#### QUOTED PASSAGE:
-- -- --
Based on this time unit information, granularity that is used for determining the time range from the time and date information that is associated with the information (file) searched by the first information search unit 104 is determined. When the granularity is determined and, further, the time range is determined, in step S206, the second information search unit 106 searches the information database 101 for the information (file) that corresponds to the time range.

In step S207, the search result output unit 107 outputs information of the searched information (file) as a search result.

FIG. 3 is a schematic diagram illustrating processing of the semantic information extraction unit 103 that extracts semantic information from the query. This processing corresponds to the processing in step S202 in FIG. 2.

In FIG. 3, the semantic information extraction unit 103 divides a query 301 into words. The word is a unit that configures the query. The word has a certain meaning and plays a certain grammatical role. The query can be divided into words using, for example, morphological analysis. A result 302 illustrates a result of the query that is divided into words.

The semantic information extraction unit 103 extracts semantic information that corresponds to each word from each of the words. Semantic information that corresponds to each word is included in the word dictionary used for the morphological analysis. By reading out the word dictionary, the semantic information corresponding to each word can be extracted.

A keyword 304 is included in semantic information 303. The first information search unit 104 searches the information database 101 for information (file) that is associated with the metadata that describes the scene corresponding to the keyword (character string “athletic meet” in FIG. 3).

Time unit information 305 is included in the semantic information. The time unit of the time unit information is, for example, year, month, day, hour, minute, and second. The time unit information 305 is used for determining the granularity that is used out of the metadata that describes the time and date that is associated with the information (file) detected by the first information search unit 104. The granularity is a unit that is used when the data is segmented, and the time granularity includes year, month, day, and time.

FIG. 4 illustrates the first information search unit 104 performing the search based on the keyword 304 that is included in the query. This processing corresponds to the processing in steps S203 and S204 in FIG. 2.

In FIG. 4, information (file) 401 is detected by the information search unit 104. Metadata that describes a scene corresponding to the keyword (“athletic meet”) of a search condition is associated with the information (file) 401. The metadata 402 describes the time and date associated with the searched information (file) 401.

Metadata 403 describes a scene associated with the searched information (file) 401. If information (file) having the metadata describing a scene that corresponds to the keyword (“athletic meet”) is searched in a state illustrated in FIG. 4, the information (file) 401 having the “athletic meet” in the metadata 403 that describes the scene is searched from the information database 101.
-- -- --
#### SOURCE MATERIAL:
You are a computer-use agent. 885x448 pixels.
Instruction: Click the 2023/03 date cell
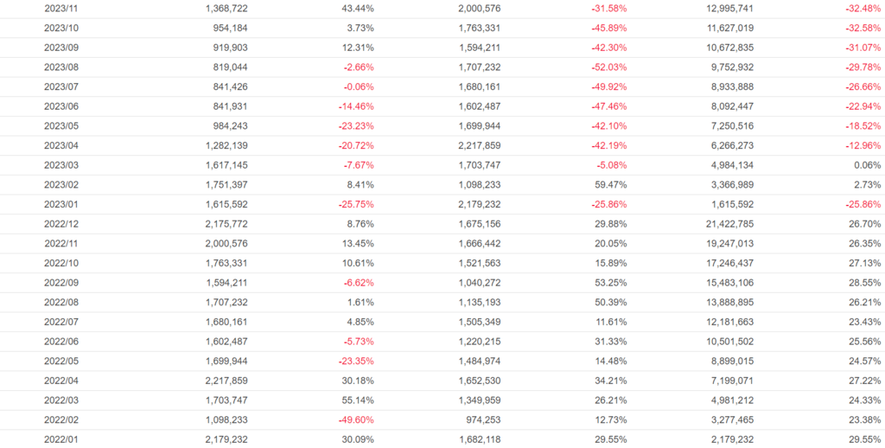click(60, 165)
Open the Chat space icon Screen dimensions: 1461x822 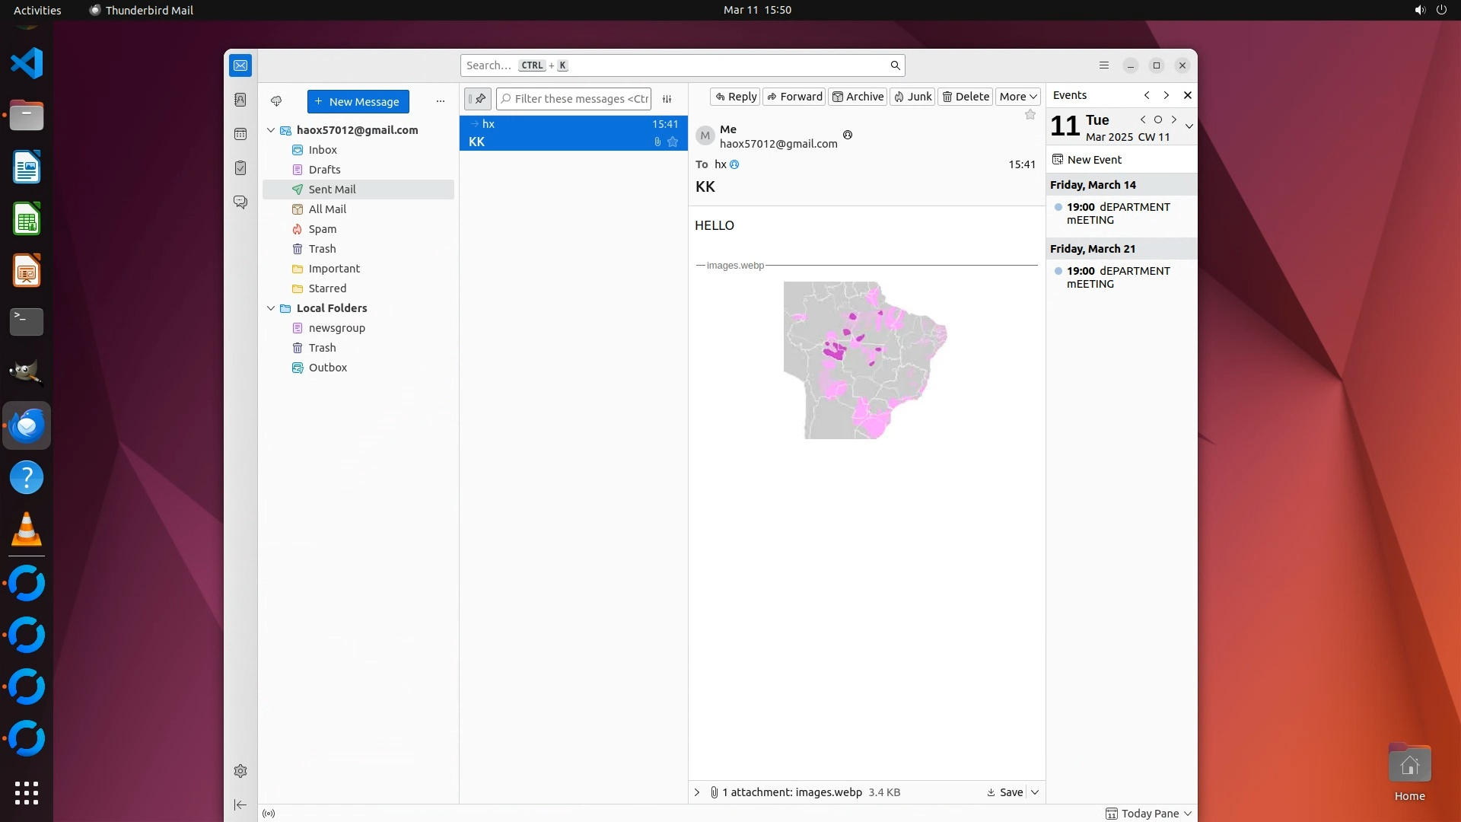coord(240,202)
-- -- --
#### WHAT TO WORK ON:
List every processing step number that appears in the passage on query-based information search.

#### FULL SOLUTION:
S202, S203, S204, S206, S207